Женщина обернулась к входившим, и Мариоль увидел ясное лицо слегка рыжеватой блондинки, с непокорными завитками на висках, пылавшими, как горящий хворост. Тонкий вздернутый нос, живая улыбка, рот с четко очерченными губами, глубокие ямочки на щеках, чуть выдающийся раздвоенный подбородок придавали этому лицу насмешливое выражение, в то время как глаза, по странному контрасту, обволакивали его грустью. Они были голубые, блекло-голубые, словно синева их выгорела, стерлась, слиняла, а посредине сверкали черные, круглые, расширенные зрачки.
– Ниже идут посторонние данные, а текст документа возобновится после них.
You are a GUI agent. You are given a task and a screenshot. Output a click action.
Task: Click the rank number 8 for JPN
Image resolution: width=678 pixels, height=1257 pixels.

Этот блестящий, странный взгляд как бы свидетельствовал о грезах, навеянных морфием, если не был вызван просто-напросто кокетливым действием белладонны.
Г-жа де Бюрн, стоя, протягивала руку, здоровалась, благодарила.
– Я уже давно прошу моих друзей привести вас, – говорила она Мариолю, – но мне всегда приходится по нескольку раз повторять такие просьбы, чтобы их исполнили.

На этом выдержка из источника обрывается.